The back end requests being GET can be freely cached by a Squid right 
next to the calculator web service. Erasing the latency to original 
sources and de-duplicating repeat requests by the Web Service.

In theory the body response from a POST with Content-Location: header 
could be cached under the Content-Location URL for later GET requests to 
it, but Squid does not yet support that and it sounds like your system 
the clients would not re-request using GET anyway. (Sponsorship welcome 
if you want to go that way regardless).

If we would implement a simple server cache the process would be like this:
(- client sends request via http-Post to the server)
- server generates a unique key of the client http-Post request,
because the URL of the http-Post request is always the same,
- server checks if the unique key / filename is in the cache; no:
normal process,
- server checks via http-Head (origin server) if the cached data is
fresh: no normal process,
- server sends the cached data associated to the unique key / filename
as response of the http-Post request to the client; end,
- normal process: server fetches the data via http-Get; server
computes the result dataset using the fetched data and the requested
function and parameters; server stores data in cache; server sends the
result data as response of the http-Post request to the client; end.

I wonder if Squid could help us to cache the data accosiated to the
client http-Post request. My idea is to generate a unique key of the
http-Post request to make it cacheable.

POST can be returned with Content-Length and ETag unique location and 
identifier. Which technically make the response body cacheable, but only 
when fetched from the Content-Location with GET requests later. All POST 
requests still are not able to be responded with a HIT, only with MISS.

Amos

Thanks so much for your response.
Farkas

On 8 September 2012 04:48, Amos Jeffries <squid3@xxxxxxxxxxxxx> wrote:
On 7/09/2012 9:39 a.m., Farkas H wrote:
Hi Amos,

thanks for your response.
I modified the web application.
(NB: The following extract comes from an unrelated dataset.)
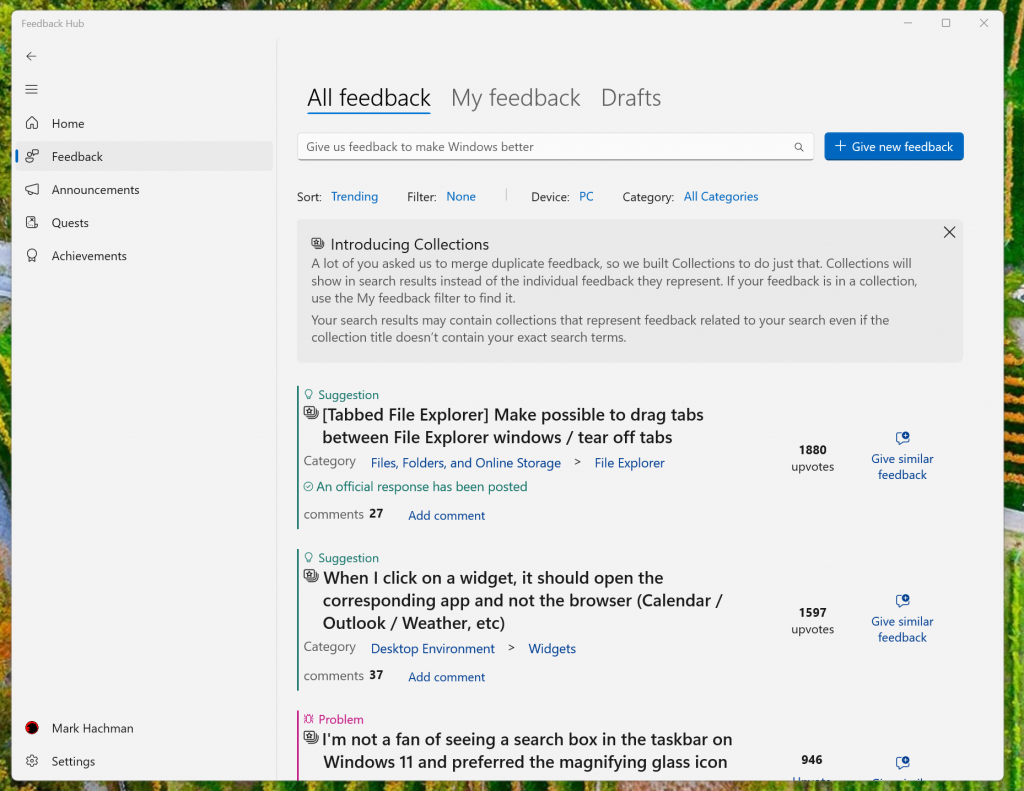Change the Device selector from PC
Screen dimensions: 1024x791
coord(586,196)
Now we have the following infrastructure.
client --> http-Post [embedded http-Get] --> Server / web application
--> http-Get --> Squid -> Servers (-> Squid -> Server / web
application -> client)
Advantage: The Server / web application doesn't have to request data
from the remote servers if it's in the Squid cache.
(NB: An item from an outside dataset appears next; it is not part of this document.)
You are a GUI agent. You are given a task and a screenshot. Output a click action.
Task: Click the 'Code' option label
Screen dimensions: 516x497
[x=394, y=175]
Additionally I want to cache the http-Post requests.
client --> http-Post --> Squid --> Server / web apllication /
processing the response (-> Squid -> client)

Requests body is not cacheable in HTTP.

The body content is the state to be changed at end-server resource in the
URL. Caching it is meaningless, since next time the state needs to be
changed you CANNOT simply reply from a middleware cache saying "server state
now changed" without passing any of those details to the server.

Additionally, your translation service is re-writing the POST into GET
requests so the POST ceases to exist at your gateway service. There is
nothing to cache.

The idea: We modify the header of the http-post request to make it unique.
The information whether Squid has a stored response to the modified
request (true or false) should be added to the request / should be
forwarded to the destination server. There are two possibilities.
(1) The modified request is not stored in Squid (new request).
(2) The modified request is stored in Squid. We don't know yet if the
data is still fresh.
The request should be forwarded in both(!) possibilities, (1) and (2),
to the destination server.
Is that possible with Squid?

Of course. That is dependent on the Cache-Control: headers the server
supplies to Squid with its responses and applies to each response
independent of anythign else.

Send "Cache-Control: must-revalidate" and Squid will query the server for
each request asking if there are updates.

Amos